Up-regulation of brain-derived neurotrophic factor (BDNF) synthesis is an important mechanism of peripheral nerve regeneration after injury. However, the cellular and molecular mechanisms underlying this process are not fully understood. This study examines the role of BDNF in the spared nerve injury (SNI) mice model. Protein expression and cellular localization were investigated in the dorsal root ganglia (DRG) and spinal cord by western blotting and immunofluorescence experiments respectively. BDNF protein was markedly increased 3 and 7 days post-injury in the spinal cord and DRG. Following nerve injury sensory neurons produce molecules to promote regeneration, such as growth-associated protein 43 (GAP-43) and cytoskeletal proteins. Our results show that the expression of GAP-43 was increased in the DRG and spinal cord while, an increased of p-NFH content was detected in the spinal cord, with no modification in the DRG. Both events were counteracted by the administration of an anti-BDNF antibody.
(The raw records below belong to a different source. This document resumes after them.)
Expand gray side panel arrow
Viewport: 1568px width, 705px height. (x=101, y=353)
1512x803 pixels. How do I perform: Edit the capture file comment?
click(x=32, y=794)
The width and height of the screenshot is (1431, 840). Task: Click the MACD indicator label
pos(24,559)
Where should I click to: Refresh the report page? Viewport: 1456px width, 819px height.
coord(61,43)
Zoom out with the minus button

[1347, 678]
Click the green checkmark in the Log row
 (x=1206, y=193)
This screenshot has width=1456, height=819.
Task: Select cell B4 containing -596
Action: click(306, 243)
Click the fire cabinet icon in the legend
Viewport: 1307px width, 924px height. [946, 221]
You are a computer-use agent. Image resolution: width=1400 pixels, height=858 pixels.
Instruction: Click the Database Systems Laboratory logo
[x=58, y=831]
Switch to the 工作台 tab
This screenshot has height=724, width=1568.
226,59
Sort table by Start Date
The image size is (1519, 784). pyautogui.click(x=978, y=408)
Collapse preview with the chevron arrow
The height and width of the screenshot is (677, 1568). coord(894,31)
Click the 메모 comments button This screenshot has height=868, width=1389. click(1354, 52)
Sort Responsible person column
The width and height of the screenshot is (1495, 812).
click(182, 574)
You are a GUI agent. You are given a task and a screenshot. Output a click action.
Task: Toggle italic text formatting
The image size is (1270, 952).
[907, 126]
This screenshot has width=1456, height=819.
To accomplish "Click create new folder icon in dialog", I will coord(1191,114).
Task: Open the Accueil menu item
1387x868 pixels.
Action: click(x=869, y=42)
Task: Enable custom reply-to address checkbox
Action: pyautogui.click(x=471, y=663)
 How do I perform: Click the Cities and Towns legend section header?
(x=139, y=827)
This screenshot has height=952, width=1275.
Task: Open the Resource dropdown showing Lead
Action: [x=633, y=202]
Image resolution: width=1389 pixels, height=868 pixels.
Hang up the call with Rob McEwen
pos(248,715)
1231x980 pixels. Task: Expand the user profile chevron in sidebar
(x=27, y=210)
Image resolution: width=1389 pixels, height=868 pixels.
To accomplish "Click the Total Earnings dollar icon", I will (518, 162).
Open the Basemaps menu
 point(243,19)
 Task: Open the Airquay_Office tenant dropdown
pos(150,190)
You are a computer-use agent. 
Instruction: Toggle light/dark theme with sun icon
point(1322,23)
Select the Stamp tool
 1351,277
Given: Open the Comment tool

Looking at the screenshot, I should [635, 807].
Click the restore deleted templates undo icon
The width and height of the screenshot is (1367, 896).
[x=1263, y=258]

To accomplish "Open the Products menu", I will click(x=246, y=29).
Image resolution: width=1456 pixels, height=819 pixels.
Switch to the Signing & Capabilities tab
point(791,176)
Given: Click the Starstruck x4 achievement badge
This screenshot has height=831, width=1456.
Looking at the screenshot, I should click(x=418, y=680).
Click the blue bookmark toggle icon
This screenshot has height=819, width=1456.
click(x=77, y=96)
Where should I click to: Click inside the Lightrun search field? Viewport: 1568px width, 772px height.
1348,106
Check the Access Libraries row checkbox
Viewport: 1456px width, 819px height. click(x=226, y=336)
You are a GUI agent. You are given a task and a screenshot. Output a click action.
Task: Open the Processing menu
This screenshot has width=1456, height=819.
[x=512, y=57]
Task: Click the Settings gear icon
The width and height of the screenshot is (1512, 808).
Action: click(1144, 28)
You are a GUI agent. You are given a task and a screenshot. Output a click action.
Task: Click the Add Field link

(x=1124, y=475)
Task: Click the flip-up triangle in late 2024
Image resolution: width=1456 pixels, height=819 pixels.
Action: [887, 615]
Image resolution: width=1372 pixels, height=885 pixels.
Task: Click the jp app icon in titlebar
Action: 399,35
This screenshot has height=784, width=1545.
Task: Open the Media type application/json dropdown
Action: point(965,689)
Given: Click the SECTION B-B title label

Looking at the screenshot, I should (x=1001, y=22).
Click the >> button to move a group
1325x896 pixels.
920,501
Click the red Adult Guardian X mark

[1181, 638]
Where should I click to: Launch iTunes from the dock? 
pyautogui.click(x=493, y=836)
In DRG of SNI mice we also detected an increase of HuD expression, a RNA-binding protein known to stabilize BDNF and GAP-43 mRNA. Silencing of HuD prevented the nerve injury-induced BDNF and GAP-43 enhanced expression in the DRG. HuD-mediated BDNF synthesis in the primary sensory neurons, is followed by an anterograde transport of the neurotrophin to the central terminals of the primary afferents in the spinal dorsal horn, to modulate GAP-43 and NFH activation. Our data suggest that BDNF, GAP-43 and p-NFH proteins increase are linked events required for the enhanced regeneration after nerve injury.